Effect of hepatic nerves, norepinephrine, angiotensin, and elevated central venous pressure on postsinusoidal resistance sites and intrahepatic pressures in cats.

Portal venous pressure was controlled by resistance localized to specific sites in hepatic lobar veins in cats. All of the pressure drop from the portal vein to the vena cava occurred across postsinusoidal vessels; portal pressure, lobar venous pressure, and, therefore, sinusoidal pressure were not significantly different. Norepinephrine and angiotensin infusions (intraportal) caused elevation in portal pressure due to constriction of hepatic venous resistance sites as well as some constriction of presinusoidal (portal or sinusoidal) resistance sites.

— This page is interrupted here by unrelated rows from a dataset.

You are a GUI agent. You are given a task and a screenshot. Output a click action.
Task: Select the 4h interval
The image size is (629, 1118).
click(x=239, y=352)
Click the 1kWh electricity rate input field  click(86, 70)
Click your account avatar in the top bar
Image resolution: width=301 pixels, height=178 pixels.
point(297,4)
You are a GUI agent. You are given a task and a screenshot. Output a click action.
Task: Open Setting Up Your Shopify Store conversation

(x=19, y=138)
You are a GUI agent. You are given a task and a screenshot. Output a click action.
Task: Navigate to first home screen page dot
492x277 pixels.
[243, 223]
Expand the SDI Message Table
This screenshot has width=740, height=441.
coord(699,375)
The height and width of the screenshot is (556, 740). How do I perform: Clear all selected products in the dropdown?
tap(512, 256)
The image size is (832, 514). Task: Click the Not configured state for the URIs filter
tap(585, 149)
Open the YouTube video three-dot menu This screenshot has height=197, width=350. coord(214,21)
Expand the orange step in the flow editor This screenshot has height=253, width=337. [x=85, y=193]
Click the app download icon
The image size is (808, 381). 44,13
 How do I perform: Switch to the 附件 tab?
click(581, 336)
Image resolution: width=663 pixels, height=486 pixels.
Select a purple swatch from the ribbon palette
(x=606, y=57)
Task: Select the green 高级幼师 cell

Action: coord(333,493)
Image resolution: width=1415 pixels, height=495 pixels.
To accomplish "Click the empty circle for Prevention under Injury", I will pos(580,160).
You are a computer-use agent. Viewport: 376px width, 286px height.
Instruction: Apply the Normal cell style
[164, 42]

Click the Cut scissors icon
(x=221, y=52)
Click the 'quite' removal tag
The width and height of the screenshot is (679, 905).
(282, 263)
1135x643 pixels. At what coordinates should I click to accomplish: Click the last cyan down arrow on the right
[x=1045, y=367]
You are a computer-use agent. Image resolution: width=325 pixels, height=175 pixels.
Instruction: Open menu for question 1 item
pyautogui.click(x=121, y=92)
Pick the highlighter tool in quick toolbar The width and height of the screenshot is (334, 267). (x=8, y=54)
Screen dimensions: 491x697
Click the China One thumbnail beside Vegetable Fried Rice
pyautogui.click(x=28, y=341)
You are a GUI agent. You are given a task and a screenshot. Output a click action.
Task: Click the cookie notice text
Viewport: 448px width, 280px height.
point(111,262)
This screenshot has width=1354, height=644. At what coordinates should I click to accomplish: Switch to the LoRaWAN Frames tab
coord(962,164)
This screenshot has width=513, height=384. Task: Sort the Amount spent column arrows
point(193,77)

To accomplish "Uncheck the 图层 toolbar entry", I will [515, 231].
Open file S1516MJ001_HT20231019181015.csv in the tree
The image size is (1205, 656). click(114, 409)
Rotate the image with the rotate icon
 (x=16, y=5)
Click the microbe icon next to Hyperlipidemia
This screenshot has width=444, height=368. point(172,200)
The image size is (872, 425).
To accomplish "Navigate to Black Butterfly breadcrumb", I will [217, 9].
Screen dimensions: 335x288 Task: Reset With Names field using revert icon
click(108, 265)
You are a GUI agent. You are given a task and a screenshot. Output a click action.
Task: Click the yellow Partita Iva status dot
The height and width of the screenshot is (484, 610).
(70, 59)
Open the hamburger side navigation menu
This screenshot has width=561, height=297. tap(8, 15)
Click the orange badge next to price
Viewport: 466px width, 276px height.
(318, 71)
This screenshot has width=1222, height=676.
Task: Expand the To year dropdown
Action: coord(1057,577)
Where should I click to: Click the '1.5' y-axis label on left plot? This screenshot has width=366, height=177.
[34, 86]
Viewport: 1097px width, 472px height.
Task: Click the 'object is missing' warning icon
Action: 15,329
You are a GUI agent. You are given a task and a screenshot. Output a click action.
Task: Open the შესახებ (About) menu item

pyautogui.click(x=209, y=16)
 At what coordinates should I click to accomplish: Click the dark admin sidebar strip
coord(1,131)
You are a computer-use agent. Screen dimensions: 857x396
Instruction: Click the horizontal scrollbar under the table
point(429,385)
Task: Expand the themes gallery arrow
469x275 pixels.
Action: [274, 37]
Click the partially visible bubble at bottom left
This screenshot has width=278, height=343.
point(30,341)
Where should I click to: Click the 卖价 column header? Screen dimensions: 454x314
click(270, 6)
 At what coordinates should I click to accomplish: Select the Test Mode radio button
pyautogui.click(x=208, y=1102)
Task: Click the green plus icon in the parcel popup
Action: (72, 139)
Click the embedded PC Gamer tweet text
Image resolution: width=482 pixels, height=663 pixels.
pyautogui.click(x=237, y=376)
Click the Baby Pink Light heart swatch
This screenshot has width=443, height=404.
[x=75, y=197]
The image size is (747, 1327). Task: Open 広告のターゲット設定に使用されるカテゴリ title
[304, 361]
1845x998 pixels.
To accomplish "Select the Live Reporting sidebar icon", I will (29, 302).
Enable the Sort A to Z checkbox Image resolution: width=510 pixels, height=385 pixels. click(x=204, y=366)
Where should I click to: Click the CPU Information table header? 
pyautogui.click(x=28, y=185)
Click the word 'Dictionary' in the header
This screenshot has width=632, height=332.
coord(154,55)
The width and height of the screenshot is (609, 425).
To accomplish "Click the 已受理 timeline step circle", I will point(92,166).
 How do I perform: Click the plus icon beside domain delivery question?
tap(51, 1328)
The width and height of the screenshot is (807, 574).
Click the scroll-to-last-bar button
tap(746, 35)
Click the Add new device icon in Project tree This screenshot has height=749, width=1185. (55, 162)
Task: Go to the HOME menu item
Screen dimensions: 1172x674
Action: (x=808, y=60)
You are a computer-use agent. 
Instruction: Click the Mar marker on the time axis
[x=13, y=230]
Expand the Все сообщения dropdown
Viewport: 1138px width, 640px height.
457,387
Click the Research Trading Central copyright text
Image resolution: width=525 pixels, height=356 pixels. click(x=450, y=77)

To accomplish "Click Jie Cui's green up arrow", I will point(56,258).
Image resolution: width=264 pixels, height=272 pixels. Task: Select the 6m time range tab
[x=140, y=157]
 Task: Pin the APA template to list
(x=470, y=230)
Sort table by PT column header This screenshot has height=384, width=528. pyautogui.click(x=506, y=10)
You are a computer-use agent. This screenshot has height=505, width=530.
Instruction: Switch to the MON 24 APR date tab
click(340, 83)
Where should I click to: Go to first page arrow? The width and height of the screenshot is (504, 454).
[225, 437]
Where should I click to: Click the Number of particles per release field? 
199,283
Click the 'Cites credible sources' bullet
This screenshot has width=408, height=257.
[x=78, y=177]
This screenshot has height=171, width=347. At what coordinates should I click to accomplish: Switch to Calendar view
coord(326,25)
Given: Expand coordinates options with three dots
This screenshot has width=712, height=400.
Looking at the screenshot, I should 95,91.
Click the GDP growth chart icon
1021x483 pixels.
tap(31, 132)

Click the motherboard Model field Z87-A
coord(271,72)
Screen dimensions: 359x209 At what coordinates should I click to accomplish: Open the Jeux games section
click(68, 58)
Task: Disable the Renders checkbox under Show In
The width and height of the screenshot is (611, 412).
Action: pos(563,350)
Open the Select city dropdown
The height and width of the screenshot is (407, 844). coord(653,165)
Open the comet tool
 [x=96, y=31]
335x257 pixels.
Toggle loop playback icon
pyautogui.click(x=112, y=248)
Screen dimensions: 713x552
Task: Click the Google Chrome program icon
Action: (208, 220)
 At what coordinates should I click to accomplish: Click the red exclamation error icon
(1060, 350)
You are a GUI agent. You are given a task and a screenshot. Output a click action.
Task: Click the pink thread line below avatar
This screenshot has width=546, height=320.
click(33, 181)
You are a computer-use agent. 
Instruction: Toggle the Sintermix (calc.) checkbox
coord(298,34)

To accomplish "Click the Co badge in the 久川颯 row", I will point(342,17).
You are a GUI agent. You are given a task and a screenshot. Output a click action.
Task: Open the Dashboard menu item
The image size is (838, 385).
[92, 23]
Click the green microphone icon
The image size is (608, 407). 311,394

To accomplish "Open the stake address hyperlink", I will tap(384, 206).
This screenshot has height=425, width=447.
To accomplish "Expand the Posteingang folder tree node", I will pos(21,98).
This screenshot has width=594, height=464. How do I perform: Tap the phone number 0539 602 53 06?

At low doses of norepinephrine presinusoidal constriction dominated whereas at higher doses the postsinusoidal constriction increased proportionately more. Hepatic nerve stimulation produced a similar response measured at an early time (1 min), but by 3 min the presinusoidal constriction showed complete escape so that elevated portal pressure was entirely due to hepatic venous constriction. The same site that provided basal vascular resistance also provided the increased hepatic venous resistance with nerve stimulation and infusion of angiotensin and norepinephrine. Rapid elevation of central venous pressure (CVP) caused elevated sinusoidal pressure. At high CVP (16 mm Hg), 75% of a rise in CVP was transmitted whereas at normal CVP (less than 4.5 mm Hg) less than 20% transmission occurred. The presence of a high resistance in the hepatic veins protected intrahepatic pressure from the effects of normal fluctuation of CVP.